I am going to be talking about the impacts of the legal and regulatory framework and recruitment and selection activities.
Organisations are required by law to make every effort to ensure that they do discriminate against individual candidates, including on the grounds of gender, ethnicity, disability, age or sexual orientation. Equal opportunities legislation is designed to ensure that people are employed purely on the basis of their skills and abilities not for the purpose of what they look like, if they are male or female. Treating all candidates equally and fairly throughout the process of which applying for the job, can have it benefits on the organisation, if the organisation have a good reputation they are more likely to attract a wider field of applicants, increasing the chances of finding the best person for the job.

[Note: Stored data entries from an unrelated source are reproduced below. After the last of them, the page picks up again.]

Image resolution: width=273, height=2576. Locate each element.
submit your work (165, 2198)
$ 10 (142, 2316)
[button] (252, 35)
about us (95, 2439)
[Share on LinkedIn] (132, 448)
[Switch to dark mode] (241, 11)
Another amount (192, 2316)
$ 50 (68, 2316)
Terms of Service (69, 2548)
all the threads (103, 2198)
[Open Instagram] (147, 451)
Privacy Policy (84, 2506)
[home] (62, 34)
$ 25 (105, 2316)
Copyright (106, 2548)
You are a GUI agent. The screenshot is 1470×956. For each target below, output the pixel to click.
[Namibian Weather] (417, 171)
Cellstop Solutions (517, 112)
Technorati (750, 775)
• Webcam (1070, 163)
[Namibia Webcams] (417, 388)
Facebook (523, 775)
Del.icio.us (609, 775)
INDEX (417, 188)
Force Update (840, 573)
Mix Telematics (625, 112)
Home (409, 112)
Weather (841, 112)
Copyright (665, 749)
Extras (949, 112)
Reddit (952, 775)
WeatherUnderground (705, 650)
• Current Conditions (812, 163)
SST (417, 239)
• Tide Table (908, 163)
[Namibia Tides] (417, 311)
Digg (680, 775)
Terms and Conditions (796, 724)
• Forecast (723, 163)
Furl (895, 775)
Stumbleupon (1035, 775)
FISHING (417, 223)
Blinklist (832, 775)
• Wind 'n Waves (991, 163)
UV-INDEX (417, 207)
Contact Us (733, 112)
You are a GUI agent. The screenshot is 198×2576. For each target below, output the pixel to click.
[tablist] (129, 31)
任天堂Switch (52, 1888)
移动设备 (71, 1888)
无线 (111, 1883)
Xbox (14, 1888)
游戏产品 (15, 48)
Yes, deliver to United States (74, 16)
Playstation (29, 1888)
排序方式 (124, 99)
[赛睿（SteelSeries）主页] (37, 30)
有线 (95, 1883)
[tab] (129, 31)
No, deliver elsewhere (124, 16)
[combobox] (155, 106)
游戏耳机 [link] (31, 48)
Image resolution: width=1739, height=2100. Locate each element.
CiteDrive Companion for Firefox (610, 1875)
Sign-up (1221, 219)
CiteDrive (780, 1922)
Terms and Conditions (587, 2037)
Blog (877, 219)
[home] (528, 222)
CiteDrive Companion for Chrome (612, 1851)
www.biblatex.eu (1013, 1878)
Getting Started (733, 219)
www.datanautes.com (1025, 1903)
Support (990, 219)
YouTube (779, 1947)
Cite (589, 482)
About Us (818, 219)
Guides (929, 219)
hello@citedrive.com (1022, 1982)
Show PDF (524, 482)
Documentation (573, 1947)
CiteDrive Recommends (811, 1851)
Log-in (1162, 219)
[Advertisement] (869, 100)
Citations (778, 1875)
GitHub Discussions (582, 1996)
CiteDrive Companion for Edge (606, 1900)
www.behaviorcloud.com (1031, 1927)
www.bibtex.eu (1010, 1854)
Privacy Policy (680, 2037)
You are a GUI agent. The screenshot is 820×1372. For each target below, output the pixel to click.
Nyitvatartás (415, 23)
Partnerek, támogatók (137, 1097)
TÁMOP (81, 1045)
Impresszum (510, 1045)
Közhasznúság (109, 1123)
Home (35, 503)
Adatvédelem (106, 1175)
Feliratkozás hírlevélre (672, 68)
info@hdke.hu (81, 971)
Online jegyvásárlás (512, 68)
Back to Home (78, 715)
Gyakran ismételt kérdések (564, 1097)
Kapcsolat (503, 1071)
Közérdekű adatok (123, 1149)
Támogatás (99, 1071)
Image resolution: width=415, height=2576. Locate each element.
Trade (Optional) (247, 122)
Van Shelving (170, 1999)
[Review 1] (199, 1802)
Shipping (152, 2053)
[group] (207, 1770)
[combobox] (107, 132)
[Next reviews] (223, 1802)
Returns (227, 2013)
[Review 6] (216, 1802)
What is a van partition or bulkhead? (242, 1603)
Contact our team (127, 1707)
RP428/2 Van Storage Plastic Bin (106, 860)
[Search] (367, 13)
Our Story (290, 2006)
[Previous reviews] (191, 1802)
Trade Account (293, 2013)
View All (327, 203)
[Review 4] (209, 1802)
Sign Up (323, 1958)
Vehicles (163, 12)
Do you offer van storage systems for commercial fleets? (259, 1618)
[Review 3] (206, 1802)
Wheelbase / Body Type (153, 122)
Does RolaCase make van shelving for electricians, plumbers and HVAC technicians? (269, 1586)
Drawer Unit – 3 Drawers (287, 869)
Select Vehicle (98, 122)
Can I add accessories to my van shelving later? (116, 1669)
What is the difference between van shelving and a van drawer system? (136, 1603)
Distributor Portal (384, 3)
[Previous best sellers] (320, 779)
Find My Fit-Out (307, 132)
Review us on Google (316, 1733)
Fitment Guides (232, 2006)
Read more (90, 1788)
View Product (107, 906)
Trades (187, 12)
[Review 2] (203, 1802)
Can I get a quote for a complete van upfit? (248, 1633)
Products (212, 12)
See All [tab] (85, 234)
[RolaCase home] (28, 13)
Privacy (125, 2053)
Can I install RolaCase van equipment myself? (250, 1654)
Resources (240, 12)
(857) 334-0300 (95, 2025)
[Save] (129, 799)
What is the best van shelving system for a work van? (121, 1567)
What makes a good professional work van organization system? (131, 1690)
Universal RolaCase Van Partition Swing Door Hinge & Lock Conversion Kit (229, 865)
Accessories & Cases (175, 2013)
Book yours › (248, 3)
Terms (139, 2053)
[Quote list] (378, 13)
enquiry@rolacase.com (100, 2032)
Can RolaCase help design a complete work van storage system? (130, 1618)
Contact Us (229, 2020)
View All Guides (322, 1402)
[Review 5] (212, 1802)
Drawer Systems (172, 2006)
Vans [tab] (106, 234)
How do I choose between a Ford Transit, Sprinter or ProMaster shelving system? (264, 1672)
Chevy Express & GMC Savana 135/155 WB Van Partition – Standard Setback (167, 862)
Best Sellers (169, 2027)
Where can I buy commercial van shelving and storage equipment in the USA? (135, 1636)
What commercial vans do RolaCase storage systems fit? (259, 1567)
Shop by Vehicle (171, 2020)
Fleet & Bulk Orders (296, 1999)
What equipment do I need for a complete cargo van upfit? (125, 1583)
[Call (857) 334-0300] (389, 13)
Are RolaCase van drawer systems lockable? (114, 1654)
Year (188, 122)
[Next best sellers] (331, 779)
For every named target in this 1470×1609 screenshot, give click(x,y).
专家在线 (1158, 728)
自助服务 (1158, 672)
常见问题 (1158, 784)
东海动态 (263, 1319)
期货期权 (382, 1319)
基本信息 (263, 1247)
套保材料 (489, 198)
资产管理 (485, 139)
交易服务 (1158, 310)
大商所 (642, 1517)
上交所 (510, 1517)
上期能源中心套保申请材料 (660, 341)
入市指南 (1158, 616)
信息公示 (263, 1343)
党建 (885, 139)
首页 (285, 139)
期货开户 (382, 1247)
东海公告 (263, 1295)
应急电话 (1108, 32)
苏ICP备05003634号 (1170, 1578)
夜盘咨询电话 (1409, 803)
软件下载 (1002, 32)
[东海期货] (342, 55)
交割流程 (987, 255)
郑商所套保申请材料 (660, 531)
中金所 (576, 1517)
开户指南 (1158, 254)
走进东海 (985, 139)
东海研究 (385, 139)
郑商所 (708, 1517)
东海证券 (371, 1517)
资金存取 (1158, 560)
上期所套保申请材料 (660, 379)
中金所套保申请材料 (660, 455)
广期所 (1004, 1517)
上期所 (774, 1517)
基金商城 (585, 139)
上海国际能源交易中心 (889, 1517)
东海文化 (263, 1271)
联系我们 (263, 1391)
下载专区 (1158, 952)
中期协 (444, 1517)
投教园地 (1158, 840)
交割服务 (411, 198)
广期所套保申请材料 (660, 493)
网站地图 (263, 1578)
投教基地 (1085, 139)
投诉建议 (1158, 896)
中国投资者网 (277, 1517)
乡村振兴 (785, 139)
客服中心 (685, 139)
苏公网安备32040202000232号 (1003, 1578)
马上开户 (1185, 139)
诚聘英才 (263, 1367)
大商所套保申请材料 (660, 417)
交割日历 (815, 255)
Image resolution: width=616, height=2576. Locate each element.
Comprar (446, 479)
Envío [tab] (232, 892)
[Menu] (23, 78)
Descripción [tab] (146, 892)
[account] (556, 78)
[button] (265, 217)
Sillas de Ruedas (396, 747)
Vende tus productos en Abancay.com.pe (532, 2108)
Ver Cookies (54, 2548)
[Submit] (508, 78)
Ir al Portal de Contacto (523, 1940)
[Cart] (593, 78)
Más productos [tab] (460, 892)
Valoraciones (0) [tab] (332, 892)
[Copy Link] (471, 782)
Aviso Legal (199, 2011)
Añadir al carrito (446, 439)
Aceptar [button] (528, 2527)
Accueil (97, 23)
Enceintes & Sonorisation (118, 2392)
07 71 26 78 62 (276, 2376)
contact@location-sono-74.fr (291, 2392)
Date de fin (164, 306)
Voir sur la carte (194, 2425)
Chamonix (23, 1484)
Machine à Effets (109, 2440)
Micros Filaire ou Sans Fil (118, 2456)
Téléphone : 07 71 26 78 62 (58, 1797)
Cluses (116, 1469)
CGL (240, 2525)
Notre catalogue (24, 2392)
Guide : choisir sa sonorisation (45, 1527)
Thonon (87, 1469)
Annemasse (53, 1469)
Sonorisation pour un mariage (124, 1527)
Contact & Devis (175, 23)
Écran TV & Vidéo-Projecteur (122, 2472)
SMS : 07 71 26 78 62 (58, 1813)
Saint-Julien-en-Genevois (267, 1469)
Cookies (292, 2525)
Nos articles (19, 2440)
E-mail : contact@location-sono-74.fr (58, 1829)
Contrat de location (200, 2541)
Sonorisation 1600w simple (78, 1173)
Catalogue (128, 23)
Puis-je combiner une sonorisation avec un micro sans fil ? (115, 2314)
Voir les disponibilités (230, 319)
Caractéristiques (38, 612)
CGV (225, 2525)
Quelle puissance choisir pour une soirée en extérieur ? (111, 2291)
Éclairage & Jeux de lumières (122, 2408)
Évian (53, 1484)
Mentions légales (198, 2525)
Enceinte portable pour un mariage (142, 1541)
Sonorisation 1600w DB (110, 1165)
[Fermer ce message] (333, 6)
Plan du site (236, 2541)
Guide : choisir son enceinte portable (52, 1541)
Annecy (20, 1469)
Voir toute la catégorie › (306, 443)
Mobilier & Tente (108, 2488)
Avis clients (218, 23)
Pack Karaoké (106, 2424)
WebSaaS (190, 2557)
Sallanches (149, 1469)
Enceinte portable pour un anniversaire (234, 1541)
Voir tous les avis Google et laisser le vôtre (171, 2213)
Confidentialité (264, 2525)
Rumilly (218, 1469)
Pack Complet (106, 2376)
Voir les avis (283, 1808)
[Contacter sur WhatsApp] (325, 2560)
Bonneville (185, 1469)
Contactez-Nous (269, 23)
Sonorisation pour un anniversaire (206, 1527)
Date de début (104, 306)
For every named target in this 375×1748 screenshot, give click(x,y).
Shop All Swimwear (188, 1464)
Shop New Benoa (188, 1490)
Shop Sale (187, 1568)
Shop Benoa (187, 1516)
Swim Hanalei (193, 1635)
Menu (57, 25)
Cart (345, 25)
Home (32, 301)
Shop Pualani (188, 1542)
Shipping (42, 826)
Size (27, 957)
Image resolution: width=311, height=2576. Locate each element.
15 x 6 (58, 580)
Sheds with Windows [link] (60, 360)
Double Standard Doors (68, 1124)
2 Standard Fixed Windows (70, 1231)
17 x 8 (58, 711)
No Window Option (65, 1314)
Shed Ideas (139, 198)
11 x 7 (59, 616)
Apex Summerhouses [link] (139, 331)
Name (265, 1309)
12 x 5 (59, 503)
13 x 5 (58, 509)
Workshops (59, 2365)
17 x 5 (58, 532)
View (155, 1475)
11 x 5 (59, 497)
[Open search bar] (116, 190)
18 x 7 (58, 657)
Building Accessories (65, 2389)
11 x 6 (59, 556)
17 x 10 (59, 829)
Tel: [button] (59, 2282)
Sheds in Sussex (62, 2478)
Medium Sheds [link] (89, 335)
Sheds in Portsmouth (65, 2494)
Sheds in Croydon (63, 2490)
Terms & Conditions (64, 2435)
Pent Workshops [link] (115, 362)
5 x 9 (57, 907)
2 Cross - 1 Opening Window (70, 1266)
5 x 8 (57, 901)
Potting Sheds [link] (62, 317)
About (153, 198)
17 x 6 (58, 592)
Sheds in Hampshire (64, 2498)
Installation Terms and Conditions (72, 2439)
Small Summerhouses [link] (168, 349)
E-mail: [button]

Sex Discrimination Act: 1975/1995/1997.
This act means that all men and women are treated equally. The people must not be discriminated against because of their marital status, sex, or even if they had their gender reassigned. Indirect and direction discrimination are both unlawful in the Sex Discrimination Acts. This act applies to direct and indirect discriminations. For this act, direct discrimination means a less qualified man could be given a job over a more qualified woman. Indirect discrimination means when a job has requirements that one sex is unable to perform like the person must be six feet tall. Sometimes jobs do not have to comply with this act if they are performed by a particular sex like a youth worker specialising in helping young women may have to be a female. If a group is underrepresented, positive steps can be made to encourage that particular group such as offering free management courses to women in particular organisation because there were not enough women.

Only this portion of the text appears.